Family foundations in the United States are awarding fewer but larger grants, making more impact investments, focusing more of their grantmaking on issues, and working to improve the diversity and inclusiveness of their boards, a report from the National Center for Family Philanthropy finds.
Based on a survey of more than five hundred family foundations, Trends 2020 (92 pages, PDF) found that a larger share of respondents reported total grantmaking of at least $500,000 in the past year than did respondents to the 2015 survey (46 percent vs. 34 percent), while a smaller share said they had awarded fifty grants or more (21 percent in 2019 vs. 30 percent in 2015). Funded by Bank of America and released in conjunction with the National Forum on Family Philanthropy, the survey also found that more family foundations reported payout rates above the mandatory minimum requirement of 5 percent, especially among those established after 2010. Newer foundations also were more likely to be making program-related investments (63 percent of foundations established after 2010), mission-related investments (59 percent), and impact investments (47 percent), as well as loans and grants designed to guarantee loan funds (39 percent).
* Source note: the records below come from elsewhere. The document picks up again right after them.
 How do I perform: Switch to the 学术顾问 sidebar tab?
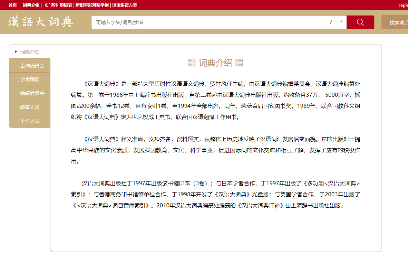click(x=30, y=79)
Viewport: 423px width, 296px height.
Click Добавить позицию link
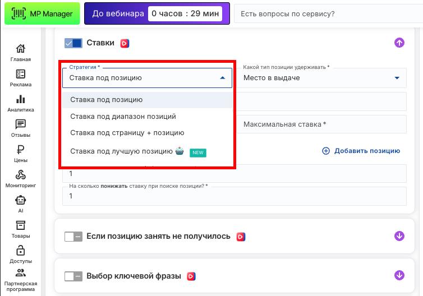[361, 151]
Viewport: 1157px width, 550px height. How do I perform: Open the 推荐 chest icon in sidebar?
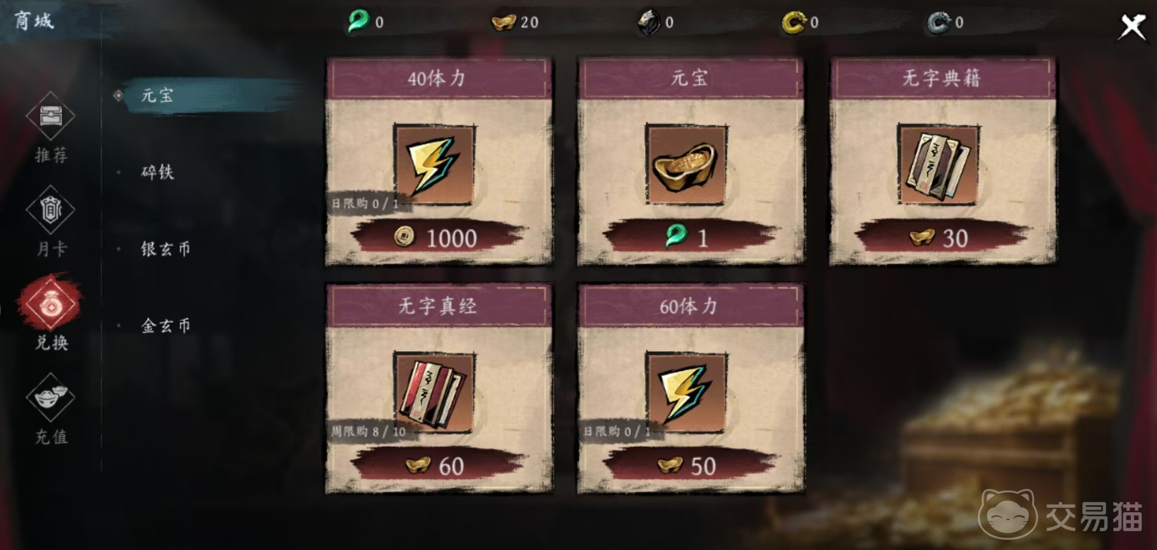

The share of the overall sample that awarded mission-related and impact investments doubled to 27 percent, from 13 percent in 2015, while 29 percent of respondents said they planned to increase their payout rate and expand their mission and impact investing, up from 19 percent and 12 percent in 2015.
According to the report, 81 percent of the family foundations established before 1970 had a geographic focus, while 82 percent of those formed since 2010 reported being issue-focused, up from 61 percent in 2015. In terms of issue area, the top priorities among the oldest foundations were education, college access, and literacy (41 percent); community initiatives, services, and development, including arts and culture (28 percent); and religious organizations (24 percent). By contrast, the top priorities among the newest foundations were poverty, hunger, and homelessness (64 percent); economic opportunity and inclusion, jobs, and workforce development (41 percent), and education (23 percent). The share of foundations that said they planned to increase the racial/ethnic diversity of their boards jumped significantly, to 21 percent, from 4 percent in 2015.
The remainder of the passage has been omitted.